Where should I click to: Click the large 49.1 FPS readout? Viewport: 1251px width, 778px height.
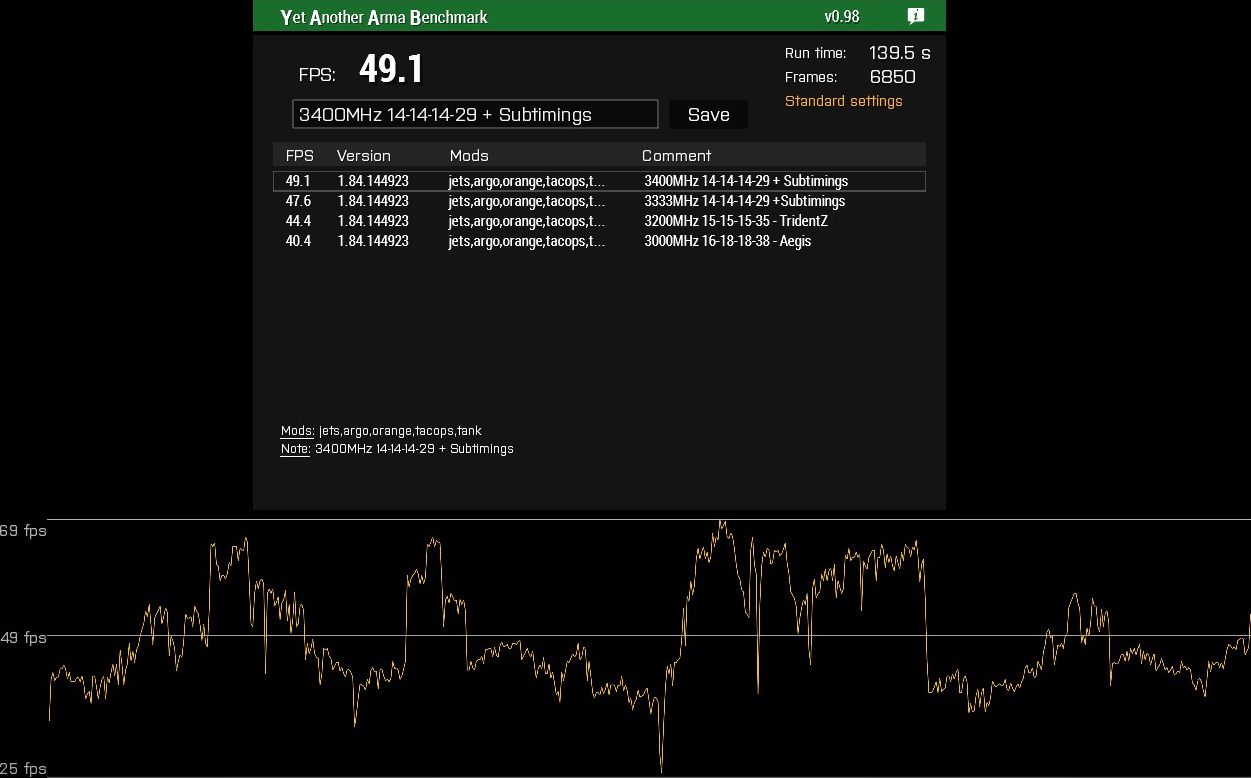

+--

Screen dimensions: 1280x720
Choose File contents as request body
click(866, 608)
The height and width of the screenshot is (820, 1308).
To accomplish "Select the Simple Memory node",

+--

From the records above, repeat exactly the lines from the one with "The height and" through the one with "the Simple Memory", both included.

The height and width of the screenshot is (820, 1308).
To accomplish "Select the Simple Memory node",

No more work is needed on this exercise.